Does Your Maternity Policy Discriminate Against Men?

paternity leaveIn August, the EEOC filed a lawsuit against Estee Lauder, claiming that its parental leave policy for new parents was discriminatory.

If this seems strange to you, I’m not surprised. After all, most maternity leave policies provide leave for new moms, right? But what about new dads?

If your parental leave policy focuses more on mothers than fathers, the EEOC might come after you for discrimination next!

Parental leave stats:

According to a study by the Society for Human Resource Management (SHRM), companies provided:

  • An average of 41 paid days of leave to moms
  • Only 22 paid days for dads

Estee Lauder grants new moms six weeks for child bonding, and new dads two weeks.
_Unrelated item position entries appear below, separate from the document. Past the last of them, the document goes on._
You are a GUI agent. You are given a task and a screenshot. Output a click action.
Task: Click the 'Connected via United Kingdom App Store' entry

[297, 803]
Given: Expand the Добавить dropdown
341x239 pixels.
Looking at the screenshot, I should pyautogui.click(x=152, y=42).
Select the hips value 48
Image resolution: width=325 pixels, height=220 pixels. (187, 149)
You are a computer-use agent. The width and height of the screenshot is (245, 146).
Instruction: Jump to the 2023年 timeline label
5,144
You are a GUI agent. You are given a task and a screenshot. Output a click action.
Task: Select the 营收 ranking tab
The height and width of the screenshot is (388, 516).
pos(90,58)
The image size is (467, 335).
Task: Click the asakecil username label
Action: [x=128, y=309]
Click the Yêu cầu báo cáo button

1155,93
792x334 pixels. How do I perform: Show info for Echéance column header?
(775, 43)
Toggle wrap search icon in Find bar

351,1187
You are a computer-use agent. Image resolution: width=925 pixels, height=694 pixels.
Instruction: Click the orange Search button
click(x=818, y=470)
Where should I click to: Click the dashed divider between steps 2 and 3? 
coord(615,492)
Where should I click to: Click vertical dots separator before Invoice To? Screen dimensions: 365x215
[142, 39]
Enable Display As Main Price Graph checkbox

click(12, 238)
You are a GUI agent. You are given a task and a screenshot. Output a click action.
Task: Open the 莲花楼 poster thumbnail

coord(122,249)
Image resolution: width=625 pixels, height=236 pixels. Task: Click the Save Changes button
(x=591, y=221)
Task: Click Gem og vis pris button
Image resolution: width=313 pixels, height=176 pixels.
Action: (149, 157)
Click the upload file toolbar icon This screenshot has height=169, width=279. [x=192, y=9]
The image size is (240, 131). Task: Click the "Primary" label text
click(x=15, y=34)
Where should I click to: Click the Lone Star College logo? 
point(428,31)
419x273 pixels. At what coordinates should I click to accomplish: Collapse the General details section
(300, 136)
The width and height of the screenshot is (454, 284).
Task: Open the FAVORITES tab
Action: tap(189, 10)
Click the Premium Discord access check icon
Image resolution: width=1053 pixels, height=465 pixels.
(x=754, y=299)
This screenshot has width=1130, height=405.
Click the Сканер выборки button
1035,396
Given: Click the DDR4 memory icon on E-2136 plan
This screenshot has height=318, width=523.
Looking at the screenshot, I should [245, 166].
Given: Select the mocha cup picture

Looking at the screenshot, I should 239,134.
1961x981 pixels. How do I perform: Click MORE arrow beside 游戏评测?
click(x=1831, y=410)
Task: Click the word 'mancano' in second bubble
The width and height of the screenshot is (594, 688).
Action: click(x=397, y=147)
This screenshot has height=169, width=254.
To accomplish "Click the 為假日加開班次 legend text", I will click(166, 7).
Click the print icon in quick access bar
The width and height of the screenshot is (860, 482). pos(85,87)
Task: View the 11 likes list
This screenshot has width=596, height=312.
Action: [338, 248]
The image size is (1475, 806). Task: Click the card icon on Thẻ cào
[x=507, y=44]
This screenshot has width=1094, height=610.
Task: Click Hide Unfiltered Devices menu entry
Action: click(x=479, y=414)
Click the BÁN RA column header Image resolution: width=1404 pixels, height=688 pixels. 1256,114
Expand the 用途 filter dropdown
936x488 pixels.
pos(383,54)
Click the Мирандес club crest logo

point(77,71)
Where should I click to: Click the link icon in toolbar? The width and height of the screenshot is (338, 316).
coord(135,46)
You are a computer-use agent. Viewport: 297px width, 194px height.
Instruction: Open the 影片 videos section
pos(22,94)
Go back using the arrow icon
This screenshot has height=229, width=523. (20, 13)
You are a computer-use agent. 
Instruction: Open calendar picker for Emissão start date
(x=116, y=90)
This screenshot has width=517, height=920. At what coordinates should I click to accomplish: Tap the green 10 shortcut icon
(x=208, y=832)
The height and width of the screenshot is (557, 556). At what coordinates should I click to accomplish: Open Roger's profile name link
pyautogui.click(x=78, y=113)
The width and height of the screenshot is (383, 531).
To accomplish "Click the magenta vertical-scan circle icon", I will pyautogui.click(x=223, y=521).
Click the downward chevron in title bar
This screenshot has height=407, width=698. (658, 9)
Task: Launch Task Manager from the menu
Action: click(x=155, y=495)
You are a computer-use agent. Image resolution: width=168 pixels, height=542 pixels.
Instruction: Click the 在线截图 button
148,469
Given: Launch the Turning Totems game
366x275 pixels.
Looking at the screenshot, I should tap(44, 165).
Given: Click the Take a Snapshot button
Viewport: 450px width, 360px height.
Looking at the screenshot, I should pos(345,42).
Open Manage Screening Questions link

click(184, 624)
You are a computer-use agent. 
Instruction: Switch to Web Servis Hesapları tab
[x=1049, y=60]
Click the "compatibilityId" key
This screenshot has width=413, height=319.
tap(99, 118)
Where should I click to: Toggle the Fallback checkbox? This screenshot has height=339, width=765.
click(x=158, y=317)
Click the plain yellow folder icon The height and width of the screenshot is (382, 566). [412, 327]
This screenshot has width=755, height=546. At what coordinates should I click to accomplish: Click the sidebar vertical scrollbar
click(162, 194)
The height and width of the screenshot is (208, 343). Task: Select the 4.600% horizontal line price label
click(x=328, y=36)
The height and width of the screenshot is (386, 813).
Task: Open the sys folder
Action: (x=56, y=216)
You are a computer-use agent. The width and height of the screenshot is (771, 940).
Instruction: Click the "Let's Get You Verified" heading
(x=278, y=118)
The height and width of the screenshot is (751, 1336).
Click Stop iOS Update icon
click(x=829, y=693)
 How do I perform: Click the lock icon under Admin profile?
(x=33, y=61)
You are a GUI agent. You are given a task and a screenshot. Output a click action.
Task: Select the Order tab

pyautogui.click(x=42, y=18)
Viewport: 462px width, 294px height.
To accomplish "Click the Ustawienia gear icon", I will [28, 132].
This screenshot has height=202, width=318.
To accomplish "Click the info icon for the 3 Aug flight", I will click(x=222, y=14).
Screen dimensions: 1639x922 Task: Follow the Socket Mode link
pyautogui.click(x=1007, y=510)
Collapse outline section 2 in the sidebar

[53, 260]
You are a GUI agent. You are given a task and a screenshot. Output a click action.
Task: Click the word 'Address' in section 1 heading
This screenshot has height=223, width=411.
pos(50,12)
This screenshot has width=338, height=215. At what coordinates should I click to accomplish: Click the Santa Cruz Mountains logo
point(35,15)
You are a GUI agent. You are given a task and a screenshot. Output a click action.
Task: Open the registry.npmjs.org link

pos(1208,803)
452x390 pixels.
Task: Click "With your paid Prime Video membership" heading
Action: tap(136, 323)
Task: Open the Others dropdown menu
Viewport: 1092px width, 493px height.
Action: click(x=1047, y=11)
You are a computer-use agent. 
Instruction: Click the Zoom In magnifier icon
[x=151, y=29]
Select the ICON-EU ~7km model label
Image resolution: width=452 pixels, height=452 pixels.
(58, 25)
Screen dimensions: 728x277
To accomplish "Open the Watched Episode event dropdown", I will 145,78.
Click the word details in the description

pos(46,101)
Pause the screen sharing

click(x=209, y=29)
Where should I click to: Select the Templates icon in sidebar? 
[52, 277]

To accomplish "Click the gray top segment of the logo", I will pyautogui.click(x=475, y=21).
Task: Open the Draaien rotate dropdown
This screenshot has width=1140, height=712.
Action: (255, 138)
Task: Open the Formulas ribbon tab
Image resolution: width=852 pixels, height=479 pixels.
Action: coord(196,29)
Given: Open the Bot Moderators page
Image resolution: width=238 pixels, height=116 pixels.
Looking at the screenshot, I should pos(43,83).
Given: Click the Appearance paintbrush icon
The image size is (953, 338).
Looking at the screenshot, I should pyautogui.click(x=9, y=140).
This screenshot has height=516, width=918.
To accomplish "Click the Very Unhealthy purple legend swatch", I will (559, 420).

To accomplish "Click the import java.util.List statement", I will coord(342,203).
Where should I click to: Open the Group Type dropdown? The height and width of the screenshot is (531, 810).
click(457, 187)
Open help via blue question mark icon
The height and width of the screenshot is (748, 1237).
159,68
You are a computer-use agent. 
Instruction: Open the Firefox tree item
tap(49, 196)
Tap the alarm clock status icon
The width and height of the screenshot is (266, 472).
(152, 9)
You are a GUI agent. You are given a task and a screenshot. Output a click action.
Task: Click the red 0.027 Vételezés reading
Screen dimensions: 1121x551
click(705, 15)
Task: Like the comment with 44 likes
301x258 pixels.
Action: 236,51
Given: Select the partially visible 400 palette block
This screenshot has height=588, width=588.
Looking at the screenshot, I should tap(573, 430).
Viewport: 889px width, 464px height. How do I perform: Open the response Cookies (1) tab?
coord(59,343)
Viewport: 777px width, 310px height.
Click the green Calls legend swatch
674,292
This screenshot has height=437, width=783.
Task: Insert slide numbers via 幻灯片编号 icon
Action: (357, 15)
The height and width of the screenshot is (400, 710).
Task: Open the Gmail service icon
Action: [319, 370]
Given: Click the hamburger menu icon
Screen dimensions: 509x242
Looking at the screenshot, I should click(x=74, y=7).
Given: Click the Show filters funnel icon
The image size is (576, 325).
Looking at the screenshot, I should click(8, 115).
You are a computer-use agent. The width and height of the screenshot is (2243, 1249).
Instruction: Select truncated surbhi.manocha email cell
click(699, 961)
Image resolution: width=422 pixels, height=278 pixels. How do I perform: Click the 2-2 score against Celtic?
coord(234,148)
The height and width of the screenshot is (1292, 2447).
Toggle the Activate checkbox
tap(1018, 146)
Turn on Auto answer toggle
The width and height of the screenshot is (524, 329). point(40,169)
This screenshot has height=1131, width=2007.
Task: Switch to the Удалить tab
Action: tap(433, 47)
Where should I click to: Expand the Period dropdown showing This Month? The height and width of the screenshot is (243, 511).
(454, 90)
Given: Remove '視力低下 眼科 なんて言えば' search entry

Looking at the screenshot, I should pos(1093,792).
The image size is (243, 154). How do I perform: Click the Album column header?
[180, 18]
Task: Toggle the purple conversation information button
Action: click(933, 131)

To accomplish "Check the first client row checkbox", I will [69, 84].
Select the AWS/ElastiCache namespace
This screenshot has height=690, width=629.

Oftentimes companies provide plenty of time for new mothers to recover from childbirth and to bond with the new baby. Dads, if they receive paternity leave at all, may very well be given less time off than mom.

The EEOC thinks this is gender discrimination violating the Equal Pay Act and Title VII of the Civil Rights Act.

The Estee Lauder parental leave lawsuit:

The EEOC lawsuit against Estee Lauder is seeking back pay, damages and injunctive relief for all male employees at Estee Lauder who have been affected by the discriminatory leave benefit.

To quote the EEOC, “Federal law requires equal pay, including benefits, for equal work, and that applies to men as well as women.”

This will be an interesting case to watch and an interesting dialogue to participate in.

  • Do gender-specific paid leave policies reinforce gender stereotypes?
  • Do they discriminate?
  • Will the result be enhanced benefits for dads or fewer benefits for moms?

As gender pay equity remains a hot issue for women, it seems that men have perhaps found a gender equity issue of their own.